社内AI利用ガイドライン策定の6つのポイント
政府ガイドラインを踏まえ、自社の社内ガイドラインを策定します。押さえるべきは以下の6点です。
ポイント1:利用範囲の定義。 許可するAIツールをホワイトリスト方式でリスト化し、個人アカウントでの業務利用は禁止。法人プランの利用を義務化します。
ポイント2:データ取り扱いルール。 AIに入力してよいデータと入力禁止データを明確に区分します。個人情報、顧客情報、財務データ、ソースコード、未公開情報などは入力禁止とし、マスキング・匿名化の手順も策定します。
ポイント3:品質管理とファクトチェック。 AI生成コンテンツの社外発信前に、人間によるレビューを義務化します。
ポイント4:責任体制の明確化。 AI利用の責任者を任命し、インシデント発生時の報告フローを定めます。中小企業では既存の管理職の兼務で構いません。
ポイント5:教育・研修の実施。 全従業員向けのAIリテラシー研修を年1回以上実施します。「知らなかった」による事故を防ぐには、教育が最も費用対効果の高い対策です。
ポイント6:監査・見直しの仕組み。 AI利用状況のモニタリング体制を構築し、少なくとも半年に1回ガイドラインを見直します。
策定は4ステップで進めます。現状把握(AI利用状況調査)、方針決定(経営層のコミット)、ルール設計(6ポイントに基づく文書作成)、運用・見直し(研修とPDCA)です。3ヶ月以内に初版を公開することを目標にしてください。
実践チェックリスト15項目

AI導入前に確認すべきセキュリティ対策を15項目のチェックリスト形式で提示します。自社の現状と照らし合わせてください。
組織体制(4項目)
項目1:AI利用に関する責任者(CISO等)を任命しているか。 「誰が最終判断を下すのか」が不明確では、インシデント時に対応が後手に回ります。
項目2:AI利用ガイドラインを策定し、全従業員に周知しているか。 策定するだけでは不十分です。社内ポータルへの掲載や研修で、全員が参照できる状態にしてください。
項目3:AIに関するインシデント対応フローを定めているか。 「機密情報をAIに入力してしまった」などのシナリオごとに報告先と初動対応を事前に決めておきます。
項目4:AI利用状況を定期的にモニタリングする体制があるか。 シャドーAIの早期発見にもつながります。
データ管理(4項目)
項目5:AIに入力してよいデータと入力禁止データの区分を明文化しているか。 全15項目で最優先の項目です。入力禁止データの具体例をリスト化し、全従業員に共有してください。
項目6:個人情報・機密情報のマスキング・匿名化ルールを策定しているか。 個人名を「Aさん」に置き換えるなど、具体的な手順を定めておきます。

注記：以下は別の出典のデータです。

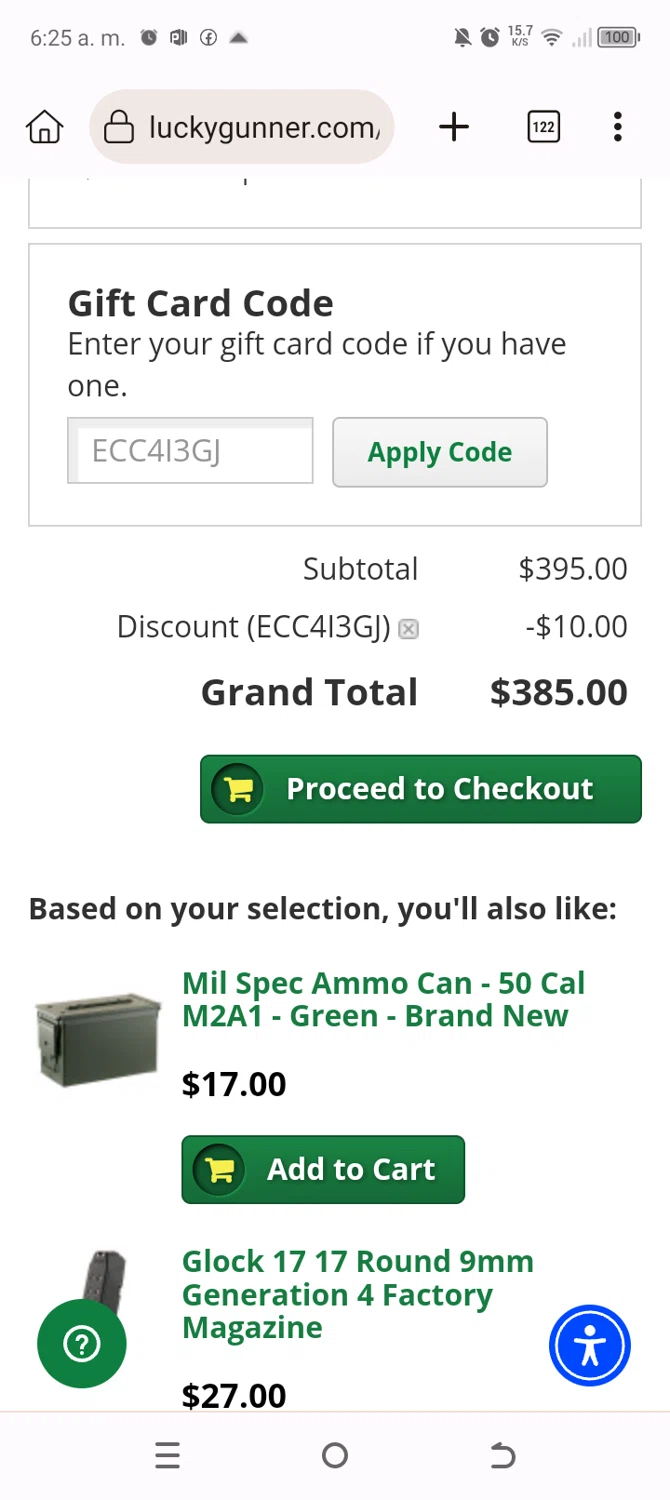Open the tab switcher showing 122 tabs
The height and width of the screenshot is (1500, 670).
pyautogui.click(x=543, y=127)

項目7:利用するAIサービスのデータ取り扱いポリシーを確認しているか。 学習利用の有無、保存期間、保存場所の確認が必須です。無料プランの多くはデータが学習に使用されます。
項目8:法人プラン(データ未学習保証あり)を利用しているか。 法人プランへの切り替えは、コスト以上にリスク低減効果が大きい投資です。
技術的対策(4項目)
項目9:利用許可するAIツールのホワイトリストを作成しているか。 安全性を確認したツールを「公認」として提供することで、シャドーAIの発生を抑制できます。
項目10:DLP(情報漏洩防止)ツールを導入しているか。 機密データのAIへの送信を検知・ブロックする仕組みです。機密性の高い情報を扱う企業では導入を検討してください。

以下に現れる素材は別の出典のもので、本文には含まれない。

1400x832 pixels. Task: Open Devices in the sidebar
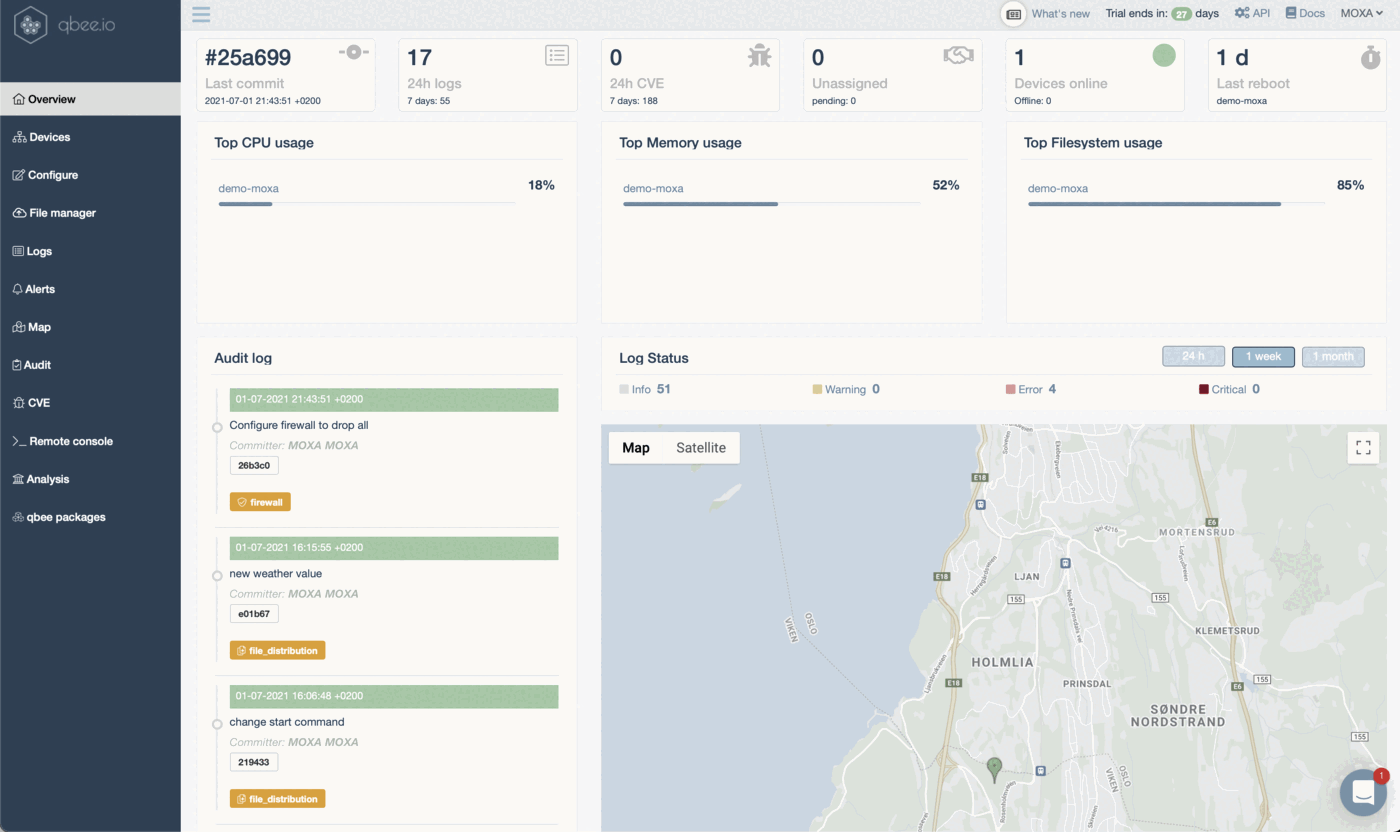pos(49,137)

項目11:AI利用アカウントに二要素認証(MFA)を設定しているか。 追加コストなしで実施できる基本的なセキュリティ対策です。
項目12:AIサービスのセキュリティ認証(SOC 2、ISO 27001等)を確認しているか。 サービス提供者のセキュリティ管理体制の客観的な証明となります。
人的対策(3項目)
項目13:全従業員向けのAIリテラシー研修を年1回以上実施しているか。 技術的対策だけでは人間の判断ミスは防げません。
項目14:AI生成コンテンツの社外発信前に、人間によるレビューを義務化しているか。 事実誤認や著作権侵害を含む可能性があるため、必ず人間のチェックを挟みます。
項目15:AI利用に関する著作権・知的財産のルールを定めているか。 AI生成物の権利帰属や商用利用条件を明確にしておきます。
チェックリストの活用方法と企業事例

スコアリング方式での自己診断
15項目の達成数でセキュリティ対策レベルを判定します。
12〜15項目:十分な対策レベル。 定期的な見直しを継続してください。
8〜11項目:基本対策はあるが追加対策が必要。 未達成項目に優先順位をつけて対応しましょう。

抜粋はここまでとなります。